Inappropriate information was removed from the websites of high profile organizations, including a WHO webpage on acupuncture; a Woolworths page on craniosacral therapy; the Victoria state government’s Better Health Channel information on acupuncture, homeopathy, Bowen Therapy, and kinesiology; and the Asthma Foundation of Western Australia’s statement on alternative medicine for asthma. AHPRA withdrew approval of antivaccination courses and courses on practice-building that targeted babies and children.
They have spread the word on Australian national television and YouTube. Australian television did an exposé on chiropractic. Australian Skeptics president Richard Saunders tested Power Balance wristbands on television, revealing that the sales demonstrations and testimonials were illusions due to the ideomotor effect and suggestion. There was a public outcry, and the government forced the company to remove false advertising claims. Soon after, it stopped doing business in Australia.

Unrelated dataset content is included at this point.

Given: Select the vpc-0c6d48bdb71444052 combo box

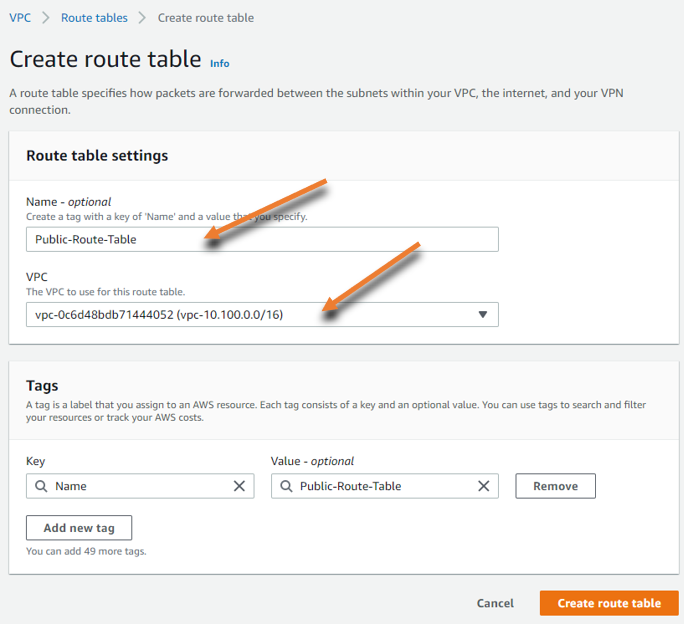Looking at the screenshot, I should coord(262,315).
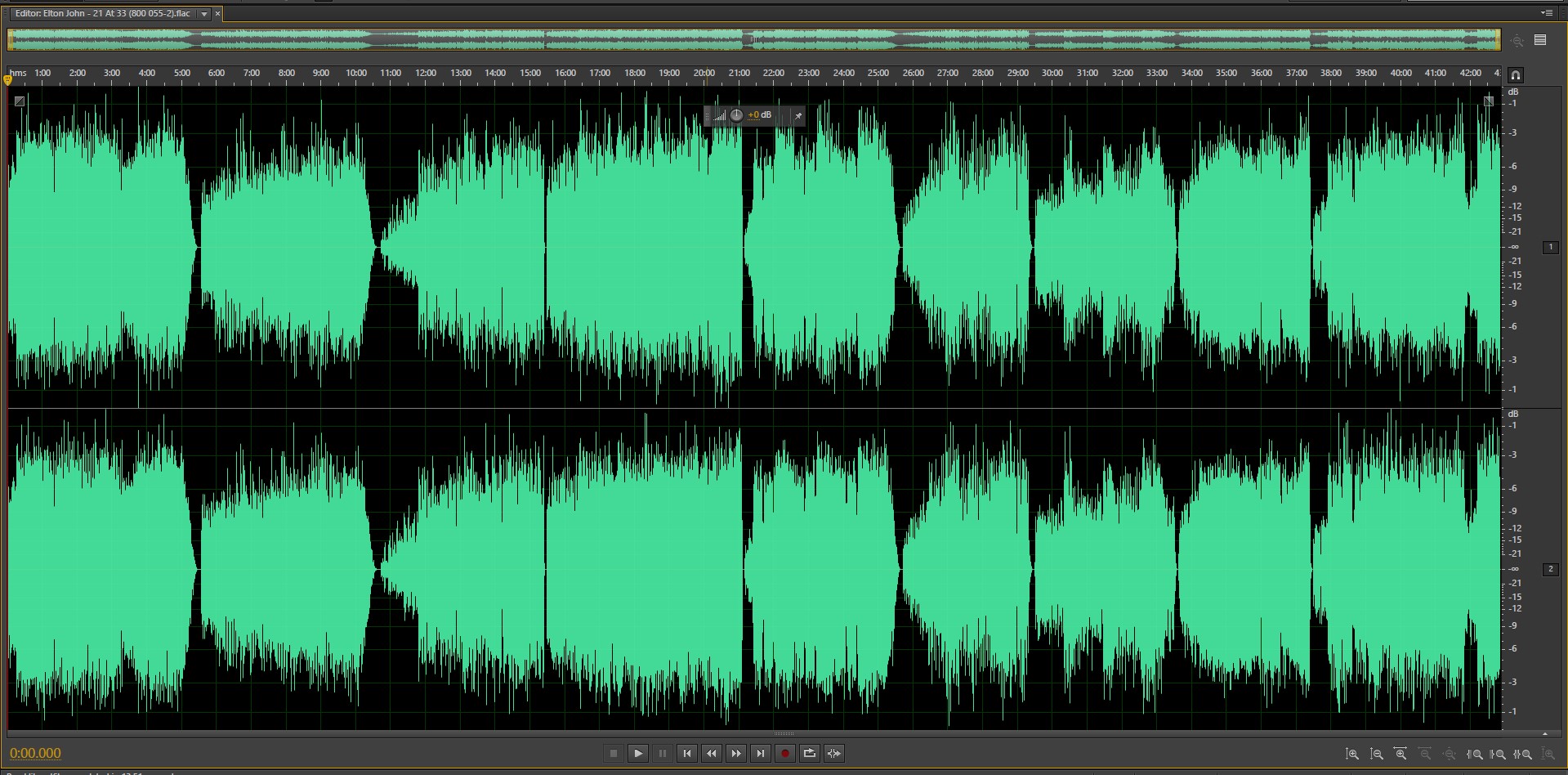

The Australian Skeptics have been very energetic in fighting quackery with numerous articles in their journal The Skeptic and campaigns like the Open Letter to the Pharmacists of Australia.
The Chiropractic Association of Australia and the Chiropractic Board were targeted, exposing rampant fundamentalist/antivax views and revealing that the Board had approved over 100 courses that were either based on pseudoscience or which made false, misleading, or exaggerated claims of treatment efficacy. A chiropractic surge into some primary schools in Victoria for free health checks was thwarted.
The misleadingly-named Australian Vaccination Network was forced to change its name to the more accurate Australian Vaccination-Skeptics Network, and it lost its charity status for fundraising over misinformation claims.
Conclusion
If naturopaths belong anywhere, they certainly don’t belong in pharmacies. I hope Loretta Marron’s information on naturopaths in pharmacies will be widely disseminated and I hope Australian pharmacists will be shamed into acting more responsibly. Countering quackery and misinformation with science-based medicine is a constant struggle, a Sisyphean task with successes but with no prospect of complete “victory.” Australia is doing a commendable job and setting an example for other countries to follow.